A Jefferson City policeman has gone to San Diego so he can be back in the Jefferson City. 

Officer Andy Lenart first saw Jefferson City, Missouri when he and some Navy colleagues made a namesake city visit  in 1995.  He was a crewman aboard the USS Jefferson City, then a new attack submarine based in San Diego.  He’s one of those people who know what it’s like to live underwater for weeks at a time. His longest tour:  55 days.  It was to be a 15-20 day tour but “things happen,” he says.

He liked Jefferson City, Missouri  so much after his visit that he moved there when his Navy career ended in 2001.

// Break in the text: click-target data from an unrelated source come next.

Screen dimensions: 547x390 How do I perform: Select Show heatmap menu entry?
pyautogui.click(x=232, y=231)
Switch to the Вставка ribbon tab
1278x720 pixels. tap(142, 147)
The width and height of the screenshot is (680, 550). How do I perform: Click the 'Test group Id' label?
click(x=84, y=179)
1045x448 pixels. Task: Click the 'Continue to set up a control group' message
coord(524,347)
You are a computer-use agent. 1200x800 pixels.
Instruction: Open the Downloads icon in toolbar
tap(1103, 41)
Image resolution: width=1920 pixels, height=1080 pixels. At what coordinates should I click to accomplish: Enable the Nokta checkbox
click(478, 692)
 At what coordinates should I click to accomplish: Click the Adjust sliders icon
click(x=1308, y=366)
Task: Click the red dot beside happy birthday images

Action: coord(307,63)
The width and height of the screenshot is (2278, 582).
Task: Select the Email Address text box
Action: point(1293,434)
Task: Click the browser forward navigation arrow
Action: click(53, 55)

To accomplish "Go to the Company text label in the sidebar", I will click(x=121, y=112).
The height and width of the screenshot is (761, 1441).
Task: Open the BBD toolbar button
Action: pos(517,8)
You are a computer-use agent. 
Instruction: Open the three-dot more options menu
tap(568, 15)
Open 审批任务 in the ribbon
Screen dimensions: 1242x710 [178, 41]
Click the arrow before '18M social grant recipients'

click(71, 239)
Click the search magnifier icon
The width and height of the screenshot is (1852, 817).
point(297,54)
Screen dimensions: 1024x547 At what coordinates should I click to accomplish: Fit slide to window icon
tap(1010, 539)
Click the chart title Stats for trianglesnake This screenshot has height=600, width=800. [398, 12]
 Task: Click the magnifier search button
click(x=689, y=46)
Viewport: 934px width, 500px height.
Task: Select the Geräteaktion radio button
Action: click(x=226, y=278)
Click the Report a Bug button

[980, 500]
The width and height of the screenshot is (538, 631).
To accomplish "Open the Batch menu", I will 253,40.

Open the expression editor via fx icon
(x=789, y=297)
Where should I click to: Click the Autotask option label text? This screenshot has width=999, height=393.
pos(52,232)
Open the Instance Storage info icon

 DSCN0053Last week he and some other Jefferson Citians spent time aboard the sub bearing the city’s name.  Lenart found a lot of life aboard the sub the same as in his day although technology has changed some operations and the crew’s personal time.  He says the advent of electronic books, movie and music devices have made life and morale better.

The Navy banned the use of cell phones, recorders, and cameras by the visitors—who were allowed to spend a few minutes on top of the sail as the Jefferson City left the harbor and later as it returned.  Fortunately, Andy had taken a couple of photographs during his Navy career from that vantage point, first as the Jefferson City’s rounded bow pushed through the water, escorted by dolphins. 


And looking aft at the wake behind the 361-foot Los Angeles Class submarine.


During his visit,  the sub went down to 655 feet—not as far down as it had gone during his service.  The sub’s maximum depth is classified.  Officials will only say it is “greater than 700 feet.”